取り組む課題:
**A)** キテレツ大百科最終回の文章について、次の問いに答えてください。
(i) 先生が、問題が解けなければなれないと言っているのは何年生か。
(ii) 先生はブタゴリラを何という名字で呼んでいるか。
(iii) ブタゴリラが強盗に入られたと言っている店の名前は何か。
**B)** キテレツ大百科最終回の文章の、最後の台詞より後の場面を書き継いでください。

対象テキスト:
+++

キテレツ大百科の最終回 (アニメ版)


愛のフィナーレ!
さよならコロ(すけ)大百科



学校。
木手 英一ことキテレツが、級友みよ子、ブタゴリラ、トンガリたちとともに授業を受けている。

先生「いいか? この問題が解けなかったら、6年生になれんぞ。……まだ5年生を続けたい生徒もいるなぁ」

ブタゴリラが居眠りしており、皆がクスクス笑う。
外でパトカーのサイレンの音が響く。

ブタゴリラ「……あっ! や、八百八(はおはち)で大事件だ! 先生、俺、早引けしていいですか?」
先生「熊田、授業中だぞ」
ブタゴリラ「だって、八百八に強盗が入ったんです」
先生「今まで寝てて、なんでわかるんだ?」
トンガリ「強盗に入られた夢でも、見てたんじゃないの?」
一同「アハハハハ!」
ブタゴリラ「笑うな! うちに強盗が入ってたら、どうすんだよ?」
キテレツ「昼間っから強盗なんて」
一同「アハハハハ!」
コロ助の声「大変ナリ~っ! キテレツ~っ!」
ブタゴリラ「あっ、あの声は」
コロ助の声「大変ナリよ~っ!」
ブタゴリラ「先生、やっぱり事件スよ。ぜひ早引けさせてください」

+++

データ項目:
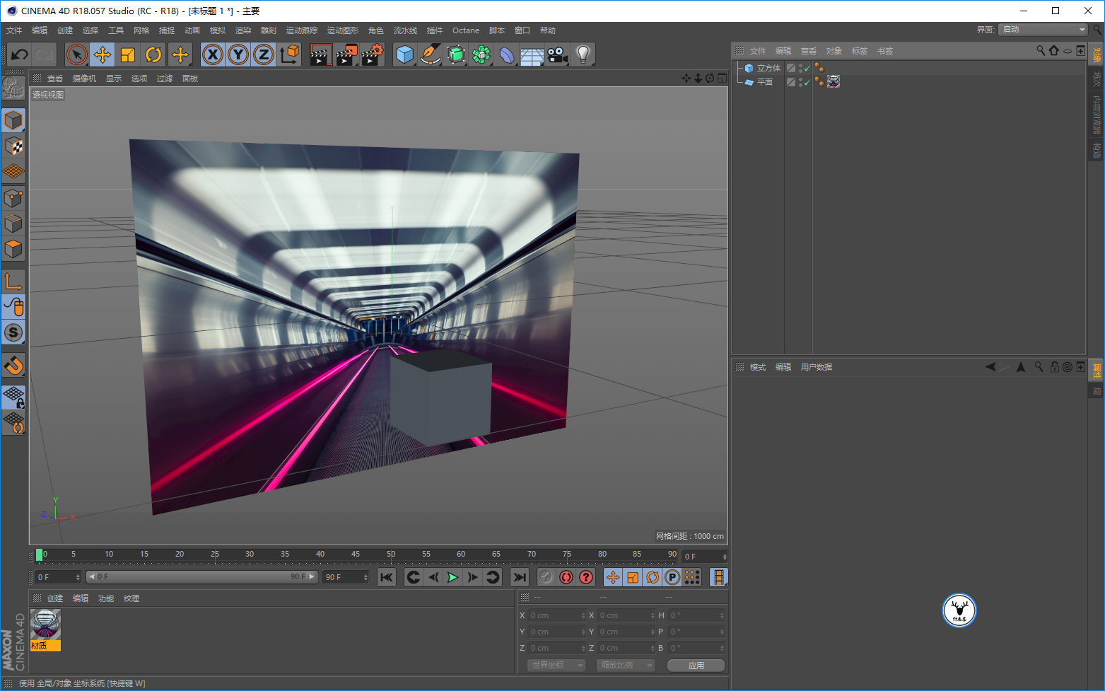Select the Rotate tool in top toolbar
This screenshot has width=1105, height=691.
153,54
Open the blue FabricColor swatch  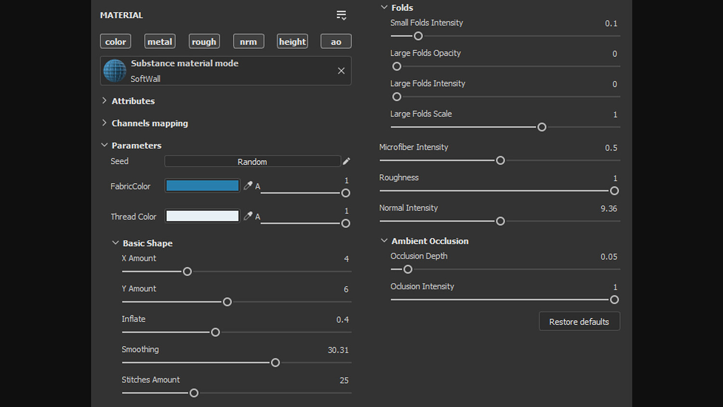(202, 186)
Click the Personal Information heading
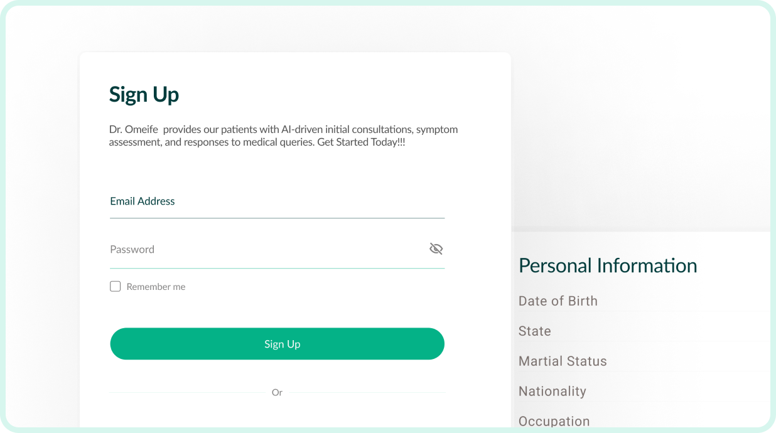The width and height of the screenshot is (776, 433). [608, 265]
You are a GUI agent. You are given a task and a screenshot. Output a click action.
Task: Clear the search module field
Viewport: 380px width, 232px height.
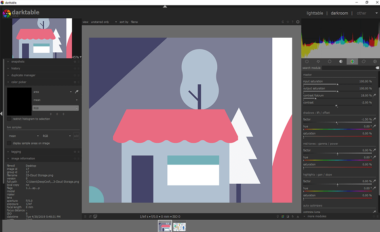(377, 68)
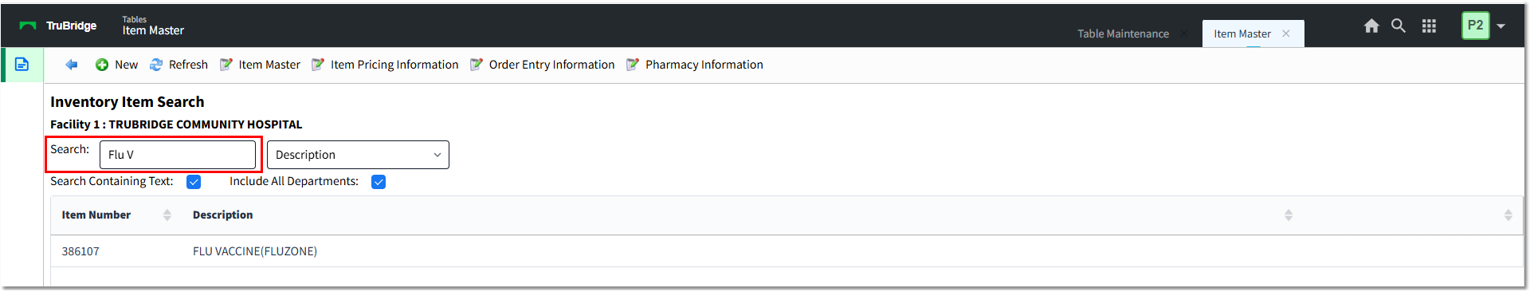Click the green New plus icon
The image size is (1530, 292).
click(x=102, y=65)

+++

課題の解答:
**A)**
(i) 6年生
(ii) 熊田
(iii) 八百八(はおはち)

**B)**
コロ助が教室に駆け込んで来る。

コロ助「ど、泥棒が入ったナリ!」
ブタゴリラ「やっぱりそうか! 母ちゃんは無事か?」
コロ助「泥棒が入ったのは、うちナリよ」
みよ子「えぇっ!?」
キテレツ「うちに泥棒!?」


キテレツの家。
あちこちに泥棒らしき土足の足跡があり、警官がキテレツのママに事情を聞いている。

警官「すると、留守にしたのは30分ほどですね」
ママ「はい、ちょっと隣に行ってる間に……」

慌てた様子で、キテレツとコロ助が帰って来る。

ママ「あっ、英一! 大事なものがなくなってないかどうか、早く調べてみて」
キテレツ「うん」

キテレツの部屋は、すでに荒らされ放題。

キテレツ「わぁっ、メチャクチャだよ! あ~ぁ。……あ~っ!! キテレツ大百科がない!!」
コロ助「まことナリか!?」
キテレツ「どこにも見当たらないんだ!」
ママ「何がなくなってたの?」
キテレツ「キテレツ大百科がなくなってるんだよ!」
警官「ほぉ、百科事典ですか? あんな重いものをねぇ」
キテレツ「いえ、普通の百科事典とは違うんです」
警官「と言うと?」
キテレツ「つまり、その、一見すると何も書いてなくて……」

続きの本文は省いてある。